Second, Cameron was willing to settle for a compromise but failed to obtain most of what he needed, because Brussels fears that other member states will follow the British example and demand similar accommodations. That would result in a “smorgasbord EU” in which each country could pick and choose what serves its own best interests. In other words, it would make a mockery of “an ever closer Europe.”
And so, Cameron ended up with what one Conservative Member of Parliament, Jacob Rees-Mogg, called a “thin gruel [of a reform that] has been further watered down.”

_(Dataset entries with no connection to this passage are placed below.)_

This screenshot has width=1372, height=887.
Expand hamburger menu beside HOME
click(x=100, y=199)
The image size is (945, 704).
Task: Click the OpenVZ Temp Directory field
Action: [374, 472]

To make matters worse, Cameron’s “thin gruel” will require a vote by the EU Parliament after the British referendum takes place. As a sovereign body, the EU Parliament will be able to make changes to any deal approved by the British public–an uncomfortable and inescapable fact that the advocates of “Brexit” will surely utilize to their advantage during the referendum campaign.
At the root of the conundrum faced by the British and European negotiators is a struggle between a national political system anchored in parliamentary supremacy and a supra-national technocracy in Brussels that requires pooling of national sovereignty in order to achieve a European federal union. The public debate over the referendum is driving this fundamental incompatibility home. The choice between one and the other can no longer be deferred.
The most common image of a failing Europe is that of something falling apart, unraveling, crumbling away, or even evaporating into thin air. This imagery is misleading. Following the British referendum, and perhaps even before it, the EU will most likely implode.
Once the odds of Britain’s exit from the EU increase from merely likely to near-certain, the rush for the exits will begin in earnest. It is impossible to predict which of the remaining member-states will lead the charge, but the floodgates are sure to open. Those pro-EU governments that still remain in office are under siege in almost every member-state. As in Britain, the establishment parties will have to appease increasingly hostile electorates by getting a “better deal” from the EU. Or they could face electoral oblivion.